Our law firm helps clients, including individuals and companies that are being accused of selling, transporting, or distributing counterfeit products in the United States.  Many cases we handle will involve Apple products.  Given the growth of the iPhone and the need for chargers, lighting cables, and other Apple products (and due to the drop in semiconductor production) many fake iPhones and related products are being sold.  For example, you can go into any local gas station or truck stop and see products that resemble Apple's branded products and which may infringe on their copyrights, trademarks, and design patents.  If you receive a letter from Kilpatrick Townsend & Stockton LLP, we can usually assist in getting your matter resolved without expensive court proceedings.  Call us if you receive a demand letter that requests quite a bit of cooperation and may be requesting a high settlement figure.

We can also help with other civil counterfeit cases involving consumer products, apparel, sporting goods, watches, electronics and other consumer goods.

The problem with counterfeits

Selling counterfeit products infringes a company's brand and trademark by selling goods that appear to be from them, but the source of goods is actually not.  The counterfeit product may also be inferior causing safety or health problems (for example, selling bootleg pharmaceutical products that people think are coming from a reputable company or a defective Dyson hairdryer that may have electrical problems).  Naturally, counterfeit purchases can take the place of legitimate sales and lead to significant financial damages to the original product creator.

> [AIM OF THE EXERCISE]: Repeat the full passage on counterfeit product cases above, word for word.

Stored dataset items:
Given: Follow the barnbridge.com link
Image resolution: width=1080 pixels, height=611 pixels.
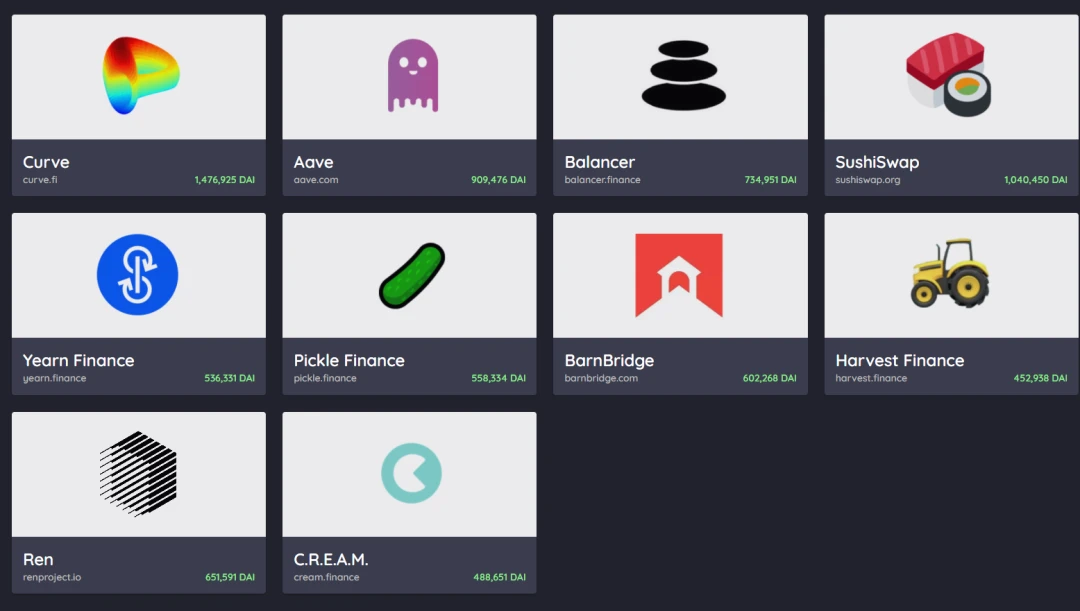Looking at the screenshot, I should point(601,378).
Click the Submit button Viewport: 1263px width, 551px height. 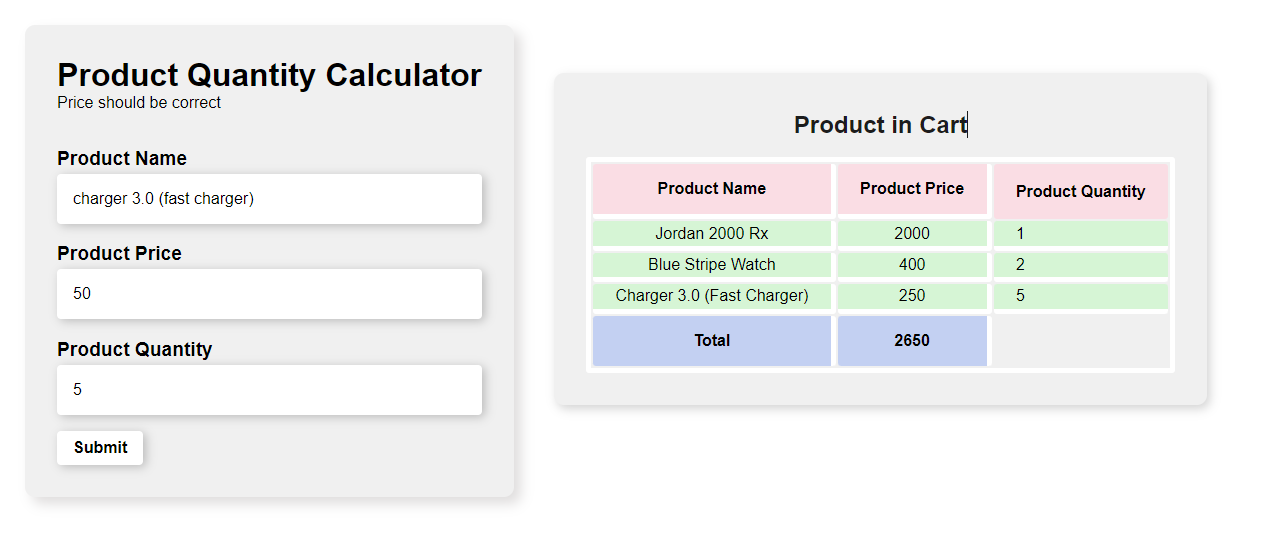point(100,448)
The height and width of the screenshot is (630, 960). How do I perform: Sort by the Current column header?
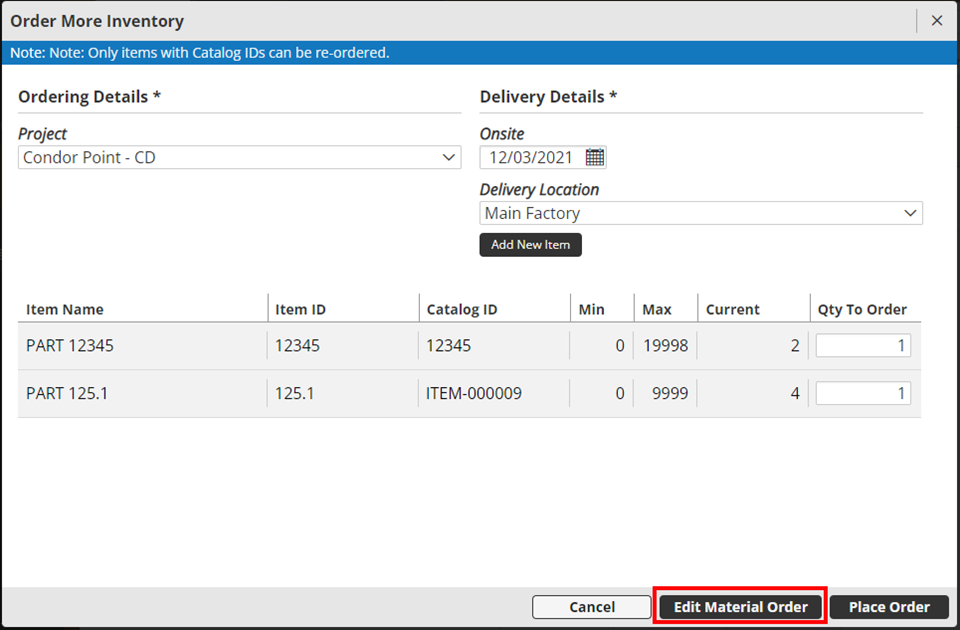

> [RESPONSE TO THIS TASK]:
Our law firm helps clients, including individuals and companies that are being accused of selling, transporting, or distributing counterfeit products in the United States.  Many cases we handle will involve Apple products.  Given the growth of the iPhone and the need for chargers, lighting cables, and other Apple products (and due to the drop in semiconductor production) many fake iPhones and related products are being sold.  For example, you can go into any local gas station or truck stop and see products that resemble Apple's branded products and which may infringe on their copyrights, trademarks, and design patents.  If you receive a letter from Kilpatrick Townsend & Stockton LLP, we can usually assist in getting your matter resolved without expensive court proceedings.  Call us if you receive a demand letter that requests quite a bit of cooperation and may be requesting a high settlement figure.

We can also help with other civil counterfeit cases involving consumer products, apparel, sporting goods, watches, electronics and other consumer goods.

The problem with counterfeits

Selling counterfeit products infringes a company's brand and trademark by selling goods that appear to be from them, but the source of goods is actually not.  The counterfeit product may also be inferior causing safety or health problems (for example, selling bootleg pharmaceutical products that people think are coming from a reputable company or a defective Dyson hairdryer that may have electrical problems).  Naturally, counterfeit purchases can take the place of legitimate sales and lead to significant financial damages to the original product creator.